▶ [Given records]
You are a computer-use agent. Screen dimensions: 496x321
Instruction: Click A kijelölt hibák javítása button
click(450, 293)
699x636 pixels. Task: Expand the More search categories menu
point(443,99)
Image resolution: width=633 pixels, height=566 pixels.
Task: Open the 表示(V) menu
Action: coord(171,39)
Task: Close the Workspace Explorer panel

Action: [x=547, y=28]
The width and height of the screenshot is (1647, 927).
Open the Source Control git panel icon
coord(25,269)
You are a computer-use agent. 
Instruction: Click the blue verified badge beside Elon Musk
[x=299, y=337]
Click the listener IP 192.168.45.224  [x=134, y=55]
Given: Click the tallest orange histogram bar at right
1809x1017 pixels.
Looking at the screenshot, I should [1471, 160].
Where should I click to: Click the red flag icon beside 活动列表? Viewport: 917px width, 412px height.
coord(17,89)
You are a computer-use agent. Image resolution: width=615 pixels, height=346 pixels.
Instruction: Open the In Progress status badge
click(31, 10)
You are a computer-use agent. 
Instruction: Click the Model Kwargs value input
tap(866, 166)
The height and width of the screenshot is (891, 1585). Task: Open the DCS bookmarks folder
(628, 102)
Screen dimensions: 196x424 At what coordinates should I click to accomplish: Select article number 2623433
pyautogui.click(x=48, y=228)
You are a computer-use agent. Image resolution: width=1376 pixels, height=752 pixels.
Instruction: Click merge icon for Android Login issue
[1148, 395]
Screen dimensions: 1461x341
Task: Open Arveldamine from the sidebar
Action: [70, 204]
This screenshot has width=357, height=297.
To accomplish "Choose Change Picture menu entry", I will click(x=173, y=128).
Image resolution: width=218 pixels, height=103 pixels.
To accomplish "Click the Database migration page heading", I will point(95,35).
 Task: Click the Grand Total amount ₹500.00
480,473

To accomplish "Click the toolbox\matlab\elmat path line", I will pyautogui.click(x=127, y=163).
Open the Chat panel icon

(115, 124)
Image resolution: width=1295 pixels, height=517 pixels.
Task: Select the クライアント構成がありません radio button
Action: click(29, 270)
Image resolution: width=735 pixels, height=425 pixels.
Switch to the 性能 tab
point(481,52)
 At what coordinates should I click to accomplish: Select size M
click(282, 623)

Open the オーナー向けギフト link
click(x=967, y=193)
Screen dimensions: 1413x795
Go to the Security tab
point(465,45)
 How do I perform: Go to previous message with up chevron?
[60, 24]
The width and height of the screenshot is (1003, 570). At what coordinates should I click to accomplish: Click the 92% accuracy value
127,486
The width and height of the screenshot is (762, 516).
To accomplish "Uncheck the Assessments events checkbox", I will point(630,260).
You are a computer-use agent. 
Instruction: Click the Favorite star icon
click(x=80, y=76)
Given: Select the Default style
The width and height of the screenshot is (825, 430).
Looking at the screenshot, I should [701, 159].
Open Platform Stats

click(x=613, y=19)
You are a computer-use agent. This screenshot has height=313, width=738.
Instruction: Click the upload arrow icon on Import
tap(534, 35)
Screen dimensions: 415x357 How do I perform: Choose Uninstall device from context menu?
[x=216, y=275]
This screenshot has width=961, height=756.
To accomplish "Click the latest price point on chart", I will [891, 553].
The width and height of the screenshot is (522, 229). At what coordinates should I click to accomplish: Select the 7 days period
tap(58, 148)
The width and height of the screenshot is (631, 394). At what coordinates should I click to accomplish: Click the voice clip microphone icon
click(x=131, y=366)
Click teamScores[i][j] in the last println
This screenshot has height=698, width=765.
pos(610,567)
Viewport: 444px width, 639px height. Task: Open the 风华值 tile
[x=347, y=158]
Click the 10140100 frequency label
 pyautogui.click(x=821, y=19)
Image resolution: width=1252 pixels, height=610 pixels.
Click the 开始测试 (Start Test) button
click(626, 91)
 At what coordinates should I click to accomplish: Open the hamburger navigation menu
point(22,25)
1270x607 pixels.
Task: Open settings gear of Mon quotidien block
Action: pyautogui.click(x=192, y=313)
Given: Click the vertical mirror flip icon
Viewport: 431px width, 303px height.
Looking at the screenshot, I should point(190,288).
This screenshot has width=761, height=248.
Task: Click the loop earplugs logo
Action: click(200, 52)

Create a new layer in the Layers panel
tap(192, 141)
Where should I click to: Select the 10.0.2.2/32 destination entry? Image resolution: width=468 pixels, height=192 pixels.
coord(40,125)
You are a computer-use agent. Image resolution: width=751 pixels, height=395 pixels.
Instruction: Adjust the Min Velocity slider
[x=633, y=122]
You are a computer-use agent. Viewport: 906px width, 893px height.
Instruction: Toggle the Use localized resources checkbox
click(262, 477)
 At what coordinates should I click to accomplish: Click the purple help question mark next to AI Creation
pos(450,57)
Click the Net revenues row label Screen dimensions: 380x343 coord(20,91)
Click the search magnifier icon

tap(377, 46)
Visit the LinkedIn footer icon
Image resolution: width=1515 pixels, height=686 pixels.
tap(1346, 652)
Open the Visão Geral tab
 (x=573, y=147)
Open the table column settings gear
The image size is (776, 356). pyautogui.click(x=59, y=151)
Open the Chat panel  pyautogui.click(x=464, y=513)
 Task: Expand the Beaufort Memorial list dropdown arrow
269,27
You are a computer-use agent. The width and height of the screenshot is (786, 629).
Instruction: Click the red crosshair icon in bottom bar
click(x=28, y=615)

▶ [Your objective]
How many lines in the records above contain the string "badge"? Reply with the number alone.

▶ [Finished exercise]
2